* Data provided

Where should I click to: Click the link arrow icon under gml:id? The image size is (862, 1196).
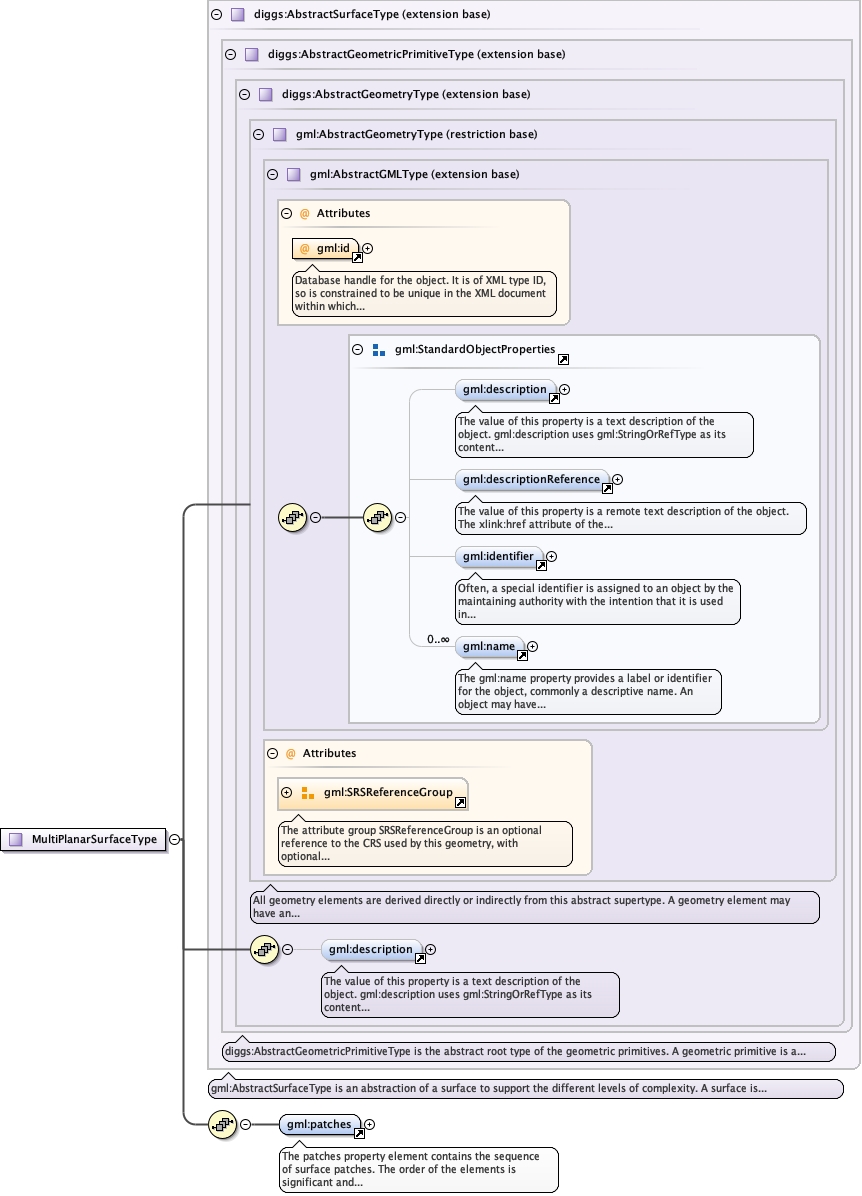357,258
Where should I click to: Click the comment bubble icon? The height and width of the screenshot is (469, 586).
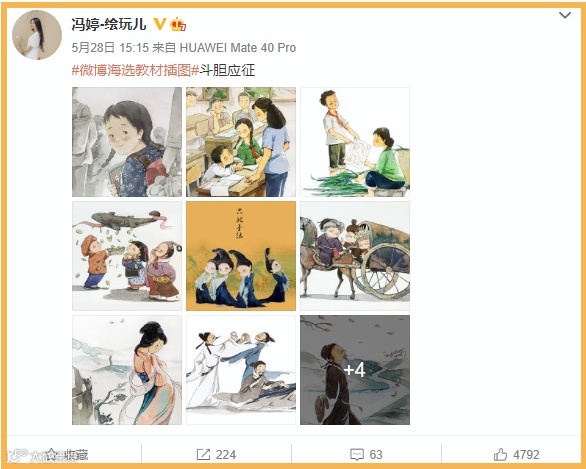pyautogui.click(x=357, y=454)
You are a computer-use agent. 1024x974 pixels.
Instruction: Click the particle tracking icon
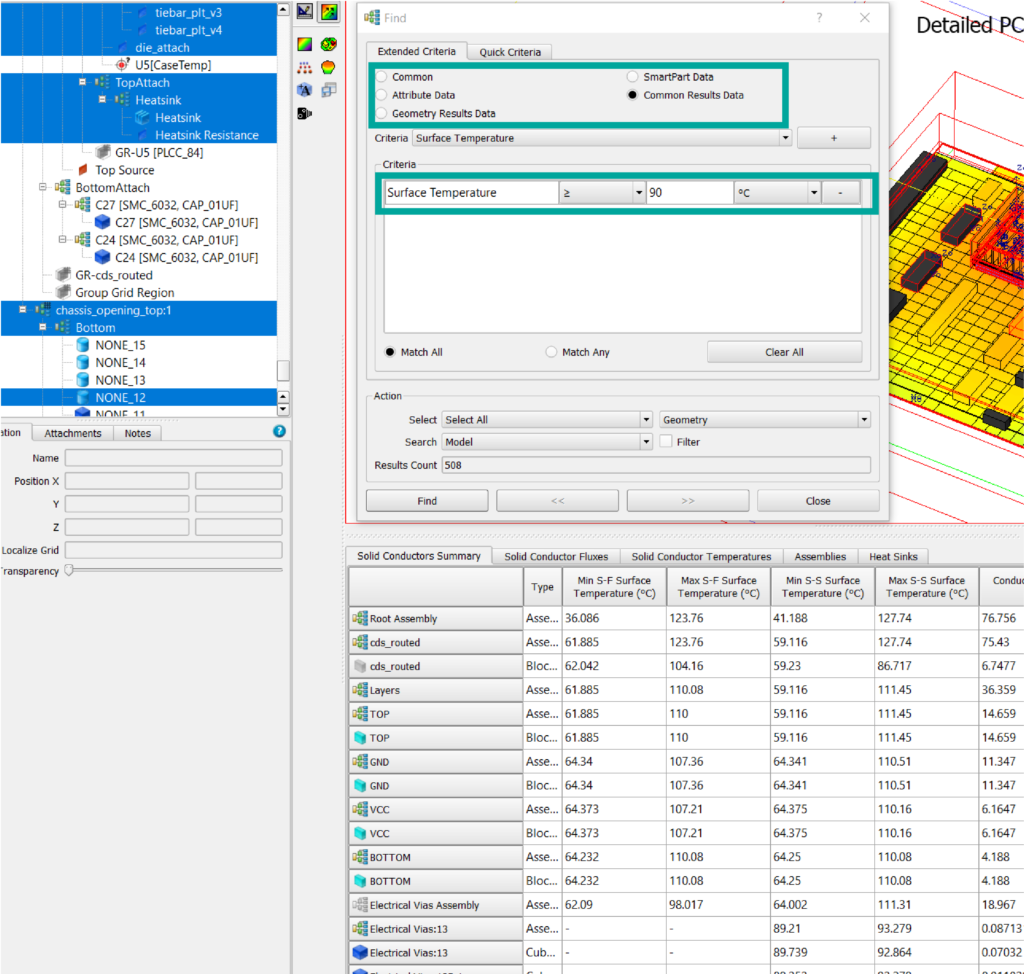(304, 67)

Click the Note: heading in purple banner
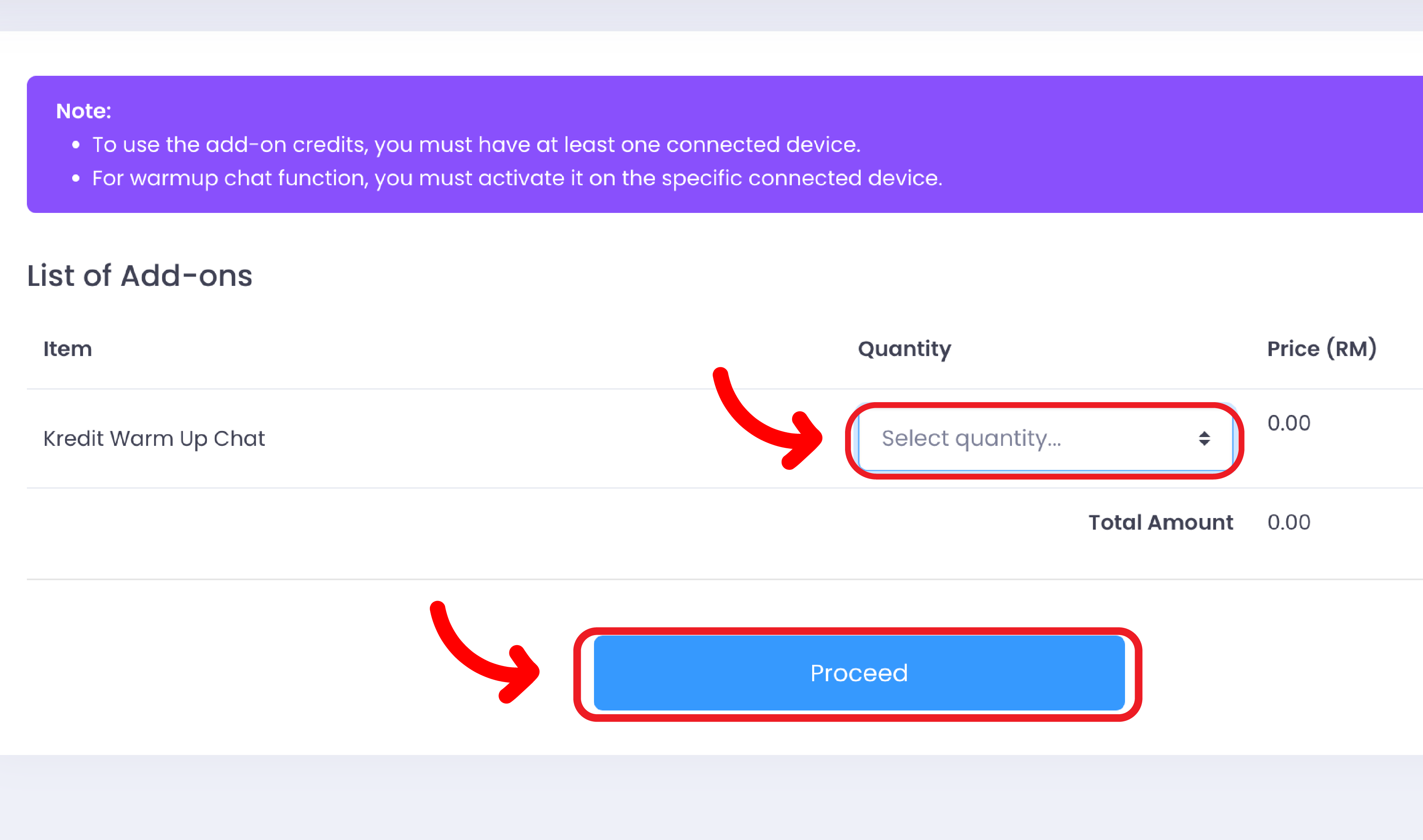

* Exercise details
Reproduce the listing exactly. Do not include its images.

* Task answer
Where should I click to: Click the link arrow icon under gml:id? The image size is (862, 1196).
357,258
Where should I click to: Click the comment bubble icon? The height and width of the screenshot is (469, 586).
pyautogui.click(x=357, y=454)
You are a computer-use agent. 1024x974 pixels.
Instruction: Click the particle tracking icon
(304, 67)

Click the Note: heading in purple banner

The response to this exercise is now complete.